======== DATA FOR PROCESSING

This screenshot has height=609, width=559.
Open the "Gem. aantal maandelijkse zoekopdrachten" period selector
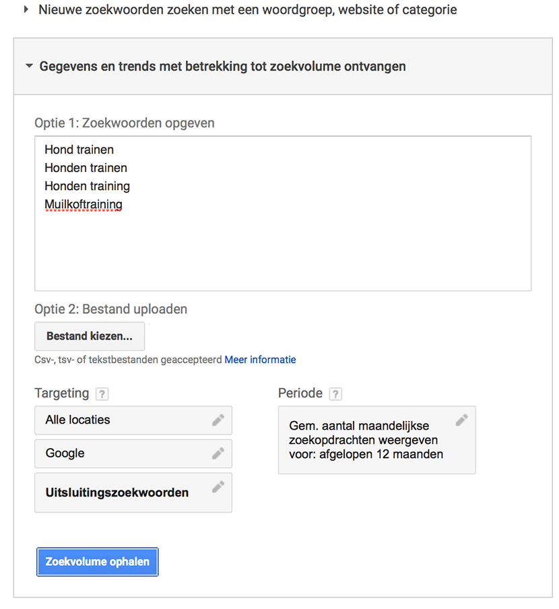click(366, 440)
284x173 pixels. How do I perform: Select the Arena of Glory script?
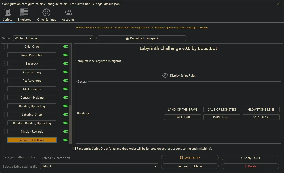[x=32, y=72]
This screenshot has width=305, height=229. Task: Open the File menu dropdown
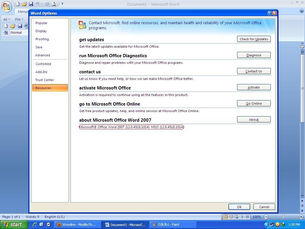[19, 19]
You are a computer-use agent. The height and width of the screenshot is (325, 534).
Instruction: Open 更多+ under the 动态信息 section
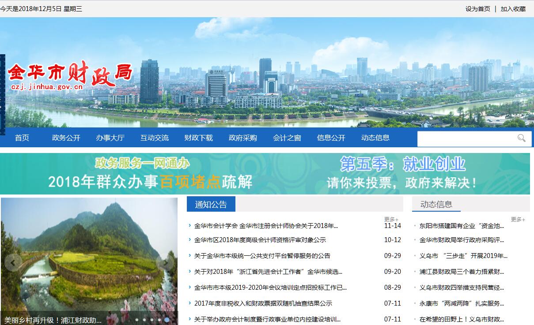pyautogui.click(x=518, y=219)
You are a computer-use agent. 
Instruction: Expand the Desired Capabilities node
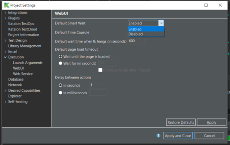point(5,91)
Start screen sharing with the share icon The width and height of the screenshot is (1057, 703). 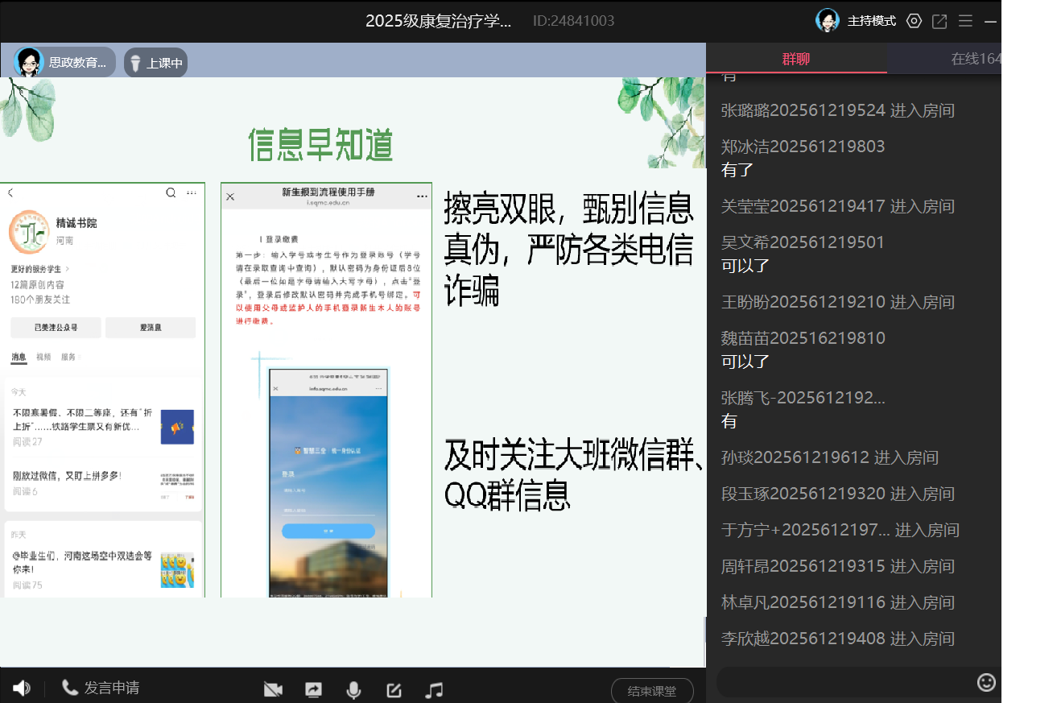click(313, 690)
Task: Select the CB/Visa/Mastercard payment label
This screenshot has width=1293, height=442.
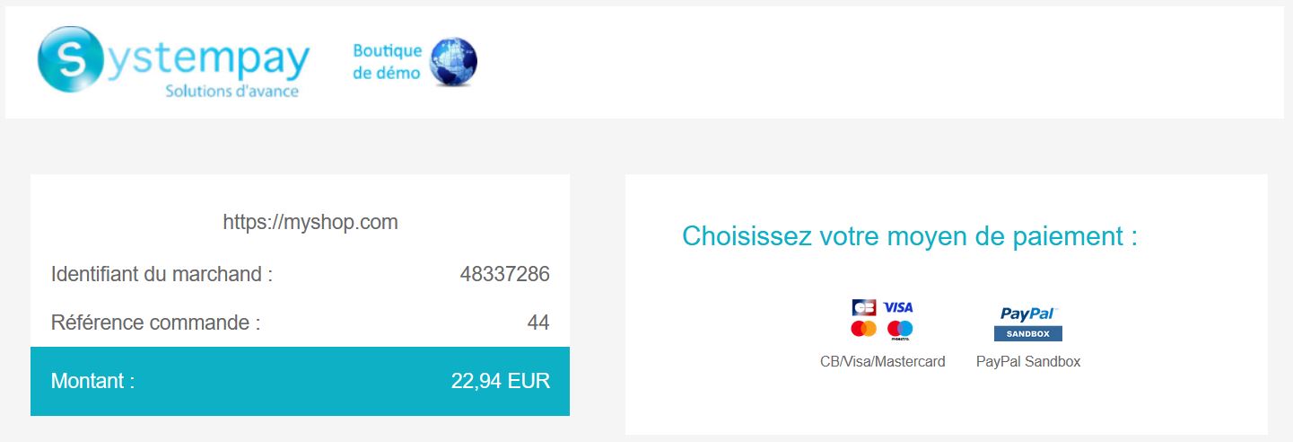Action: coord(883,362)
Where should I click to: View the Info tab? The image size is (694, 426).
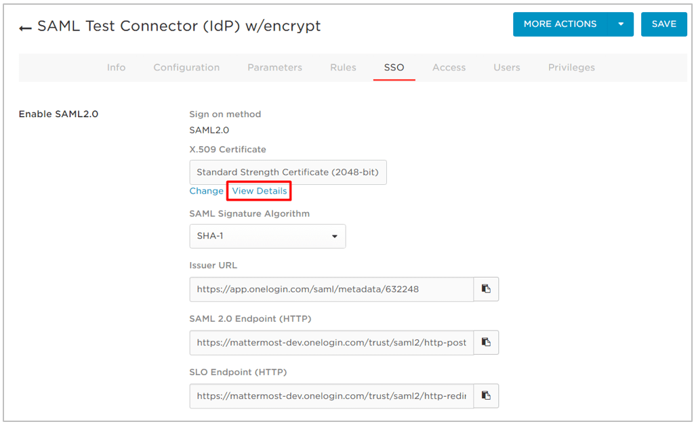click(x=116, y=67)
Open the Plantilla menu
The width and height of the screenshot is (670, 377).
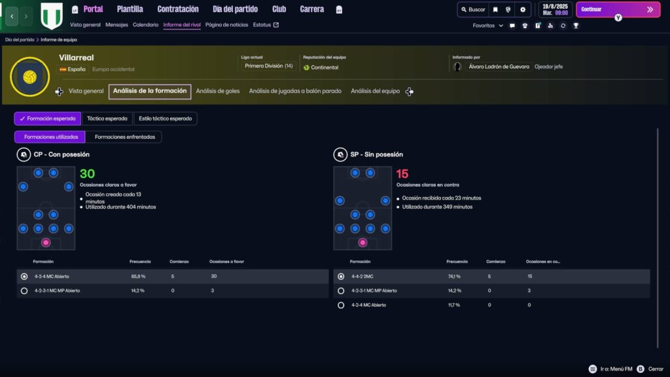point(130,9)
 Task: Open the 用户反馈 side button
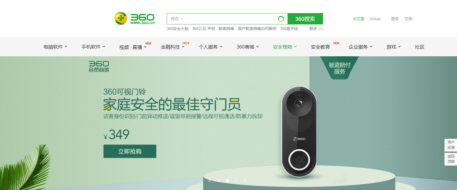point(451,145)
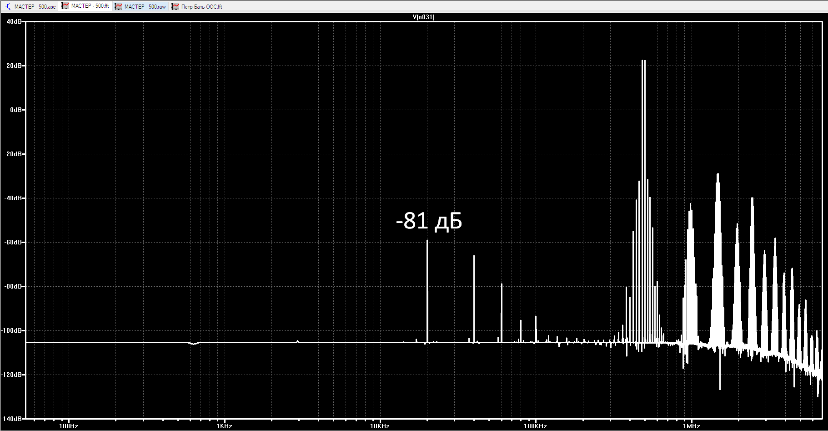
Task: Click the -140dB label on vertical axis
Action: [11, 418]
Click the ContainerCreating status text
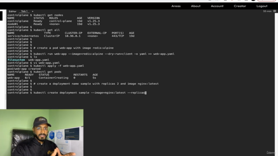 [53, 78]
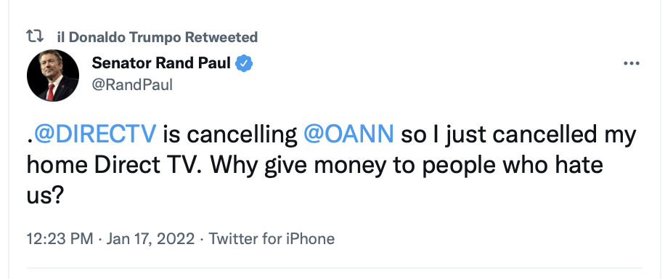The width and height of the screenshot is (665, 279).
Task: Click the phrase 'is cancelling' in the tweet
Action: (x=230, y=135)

================

WHAT THE TASK ASKS:
From the entries, report each line that includes the word "agent".

RESULT FOR THIS EXERCISE:
You are a computer-use agent. The height and width of the screenshot is (325, 534).
You are a computer-use agent. 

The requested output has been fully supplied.